Человек призывает на помощь философию; видя же, сколь бессильна она принести ему утешение, небо дарует человеку веру. Как ни занятна и как ни утешительна философия, она подчас вводит нас в заблуждение. Она учит нас, с одной стороны, что жизнь полна радости и что надо лишь знать, как ею наслаждаться, с другой — что жизнь коротка и что, следовательно, не надобно огорчаться невзгодами, подстерегающими каждый шаг наш! Таким образом утешения эти взаимно исключают друг друга: ибо, если жизнь радость, то недолговечность ее должна бы повергнуть нас в уныние, а если нам в удел достается долголетие, то, следовательно, и горести наши будут длиться долго. Итак, философия слаба; зато религия предлагает нам утешения более высокого свойства. Человек живет, учит она, для того, чтобы совершенствовать свою душу и подготовить ее надлежащим образом для другой обители. Праведнику, когда он расстается со своим телом и весь превращается в радостно торжествующий дух, открывается, что за время своей земной жизни он уготовил себе место в раю; несчастный же грешник, искалеченный и оскверненный собственными пороками, с ужасом покидает свою телесную оболочку и убеждается в том, что навлек на себя мщение небес. Стало быть, к религии во всех случаях жизни надлежит нам обращаться за истинным утешением, ибо, если мы счастливы, приятно думать, что мы можем продлить свое блаженство навеки, если несчастны — как радостно думать, что нас ожидает отдохновение от мук! Итак, счастливым вера дает надежду на вечное блаженство, несчастным — на прекращение страданий.

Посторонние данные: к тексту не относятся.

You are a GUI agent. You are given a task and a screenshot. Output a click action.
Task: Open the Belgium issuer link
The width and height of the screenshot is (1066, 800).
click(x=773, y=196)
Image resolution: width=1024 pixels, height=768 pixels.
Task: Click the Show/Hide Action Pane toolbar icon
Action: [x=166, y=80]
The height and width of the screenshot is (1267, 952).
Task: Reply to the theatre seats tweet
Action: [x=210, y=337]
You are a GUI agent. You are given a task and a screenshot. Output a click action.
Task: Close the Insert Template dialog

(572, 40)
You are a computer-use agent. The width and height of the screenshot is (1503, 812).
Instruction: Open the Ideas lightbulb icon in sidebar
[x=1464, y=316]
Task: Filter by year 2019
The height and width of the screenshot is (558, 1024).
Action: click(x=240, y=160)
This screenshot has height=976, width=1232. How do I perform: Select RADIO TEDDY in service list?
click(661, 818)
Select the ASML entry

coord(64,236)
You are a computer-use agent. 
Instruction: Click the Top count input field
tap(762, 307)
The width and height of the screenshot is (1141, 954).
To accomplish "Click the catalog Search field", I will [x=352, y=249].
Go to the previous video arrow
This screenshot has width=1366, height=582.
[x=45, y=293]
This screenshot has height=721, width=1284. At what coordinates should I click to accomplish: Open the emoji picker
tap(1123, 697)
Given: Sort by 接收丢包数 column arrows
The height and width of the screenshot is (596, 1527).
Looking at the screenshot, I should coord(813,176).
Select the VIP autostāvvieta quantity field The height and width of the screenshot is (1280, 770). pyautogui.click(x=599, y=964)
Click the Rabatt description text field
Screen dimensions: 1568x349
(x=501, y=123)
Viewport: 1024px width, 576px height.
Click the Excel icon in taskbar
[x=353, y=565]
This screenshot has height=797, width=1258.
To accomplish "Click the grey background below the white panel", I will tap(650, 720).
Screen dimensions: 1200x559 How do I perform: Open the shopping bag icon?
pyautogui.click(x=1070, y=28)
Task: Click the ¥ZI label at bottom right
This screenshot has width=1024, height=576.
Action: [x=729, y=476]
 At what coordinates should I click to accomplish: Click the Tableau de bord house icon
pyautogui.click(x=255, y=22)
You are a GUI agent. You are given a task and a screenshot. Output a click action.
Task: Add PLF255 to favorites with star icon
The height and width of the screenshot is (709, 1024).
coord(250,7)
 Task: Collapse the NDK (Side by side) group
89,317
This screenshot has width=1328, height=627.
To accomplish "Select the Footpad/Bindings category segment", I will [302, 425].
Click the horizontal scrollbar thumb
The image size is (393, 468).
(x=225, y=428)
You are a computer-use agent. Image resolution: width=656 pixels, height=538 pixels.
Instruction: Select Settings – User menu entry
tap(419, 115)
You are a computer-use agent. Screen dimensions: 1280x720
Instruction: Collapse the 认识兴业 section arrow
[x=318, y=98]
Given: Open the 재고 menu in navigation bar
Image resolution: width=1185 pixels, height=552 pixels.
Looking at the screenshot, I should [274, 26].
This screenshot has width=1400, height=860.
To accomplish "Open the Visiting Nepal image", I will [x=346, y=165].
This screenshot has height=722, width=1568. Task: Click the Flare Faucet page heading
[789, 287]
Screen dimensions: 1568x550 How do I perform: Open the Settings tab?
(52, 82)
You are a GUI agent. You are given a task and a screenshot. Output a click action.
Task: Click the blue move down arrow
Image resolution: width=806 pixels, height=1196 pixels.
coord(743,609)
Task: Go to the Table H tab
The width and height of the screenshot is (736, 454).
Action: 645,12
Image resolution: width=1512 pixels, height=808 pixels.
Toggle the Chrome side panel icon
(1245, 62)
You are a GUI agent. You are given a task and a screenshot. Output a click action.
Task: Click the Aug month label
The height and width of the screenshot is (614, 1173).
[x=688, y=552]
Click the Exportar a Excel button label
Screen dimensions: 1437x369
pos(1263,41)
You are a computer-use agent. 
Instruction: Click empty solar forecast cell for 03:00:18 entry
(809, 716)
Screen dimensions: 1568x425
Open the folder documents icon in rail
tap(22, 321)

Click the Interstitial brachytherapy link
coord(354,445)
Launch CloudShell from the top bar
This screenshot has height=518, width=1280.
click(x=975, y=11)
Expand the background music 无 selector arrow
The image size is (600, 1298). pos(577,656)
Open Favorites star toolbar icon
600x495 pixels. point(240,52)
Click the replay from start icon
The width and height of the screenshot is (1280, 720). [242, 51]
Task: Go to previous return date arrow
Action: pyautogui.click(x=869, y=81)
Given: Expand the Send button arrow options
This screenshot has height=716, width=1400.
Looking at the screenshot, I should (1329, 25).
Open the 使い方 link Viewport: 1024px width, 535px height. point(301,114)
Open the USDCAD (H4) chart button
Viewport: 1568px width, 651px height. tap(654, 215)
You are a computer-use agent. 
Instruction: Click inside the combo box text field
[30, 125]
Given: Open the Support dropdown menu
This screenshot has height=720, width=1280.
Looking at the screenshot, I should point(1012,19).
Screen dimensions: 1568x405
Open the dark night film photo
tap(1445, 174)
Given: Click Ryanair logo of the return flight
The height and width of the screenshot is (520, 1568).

Но хоть религия оказывает милосердие всем людям без разбора, особую награду дарует она тому, кто несчастен; недужному, нагому, бездомному, тому, кто несет непосильное бремя, и тому, кто томится в темнице, священная наша вера обещает наибольшие блага. Тот, кто принес в мир свет веры, всюду заявляет себя другом обездоленного, и дружба его, в отличие от лицемерной дружбы людской, услаждает страждущего. Иные безрассудно ропщут на такое предпочтение, говоря, что оно ничем не заслужено. Но они не подумали о том, что даже небо не в силах сделать бесконечное блаженство таким же великим даром в глазах людей и без того счастливых, каким оно представляется тем, кто обижен судьбою. Ведь благо, которое, приобщившись к вечной жизни, вкушают первые, есть всего лишь прибавление к тем благам, которыми они привыкли владеть, меж тем как для последних оно вдвойне желанно, ибо уменьшает боль, которую они испытывают здесь, и награждает их небесной благодатью в загробной жизни.
Провидение добрее к бедняку, нежели к богачу, еще и в другом: загробная жизнь для него так заманчива, что расставание с жизнью земною для него менее тягостно. Кто несчастен, тот изведал все ужасы бытия. Человек многострадальный спокойно ожидает смерти на своем последнем ложе: у него нет сокровищ, которые ему было бы жаль оставить; он испытывает лишь неизбежную боль окончательного расставания с жизнью, и она мало чем отличается от привычных его мук. Ибо у боли есть предел, и, когда предел этот достигнут, милосердная природа набрасывает пелену бесчувствия на всякую свежую брешь, пробитую смертью в еще живом теле.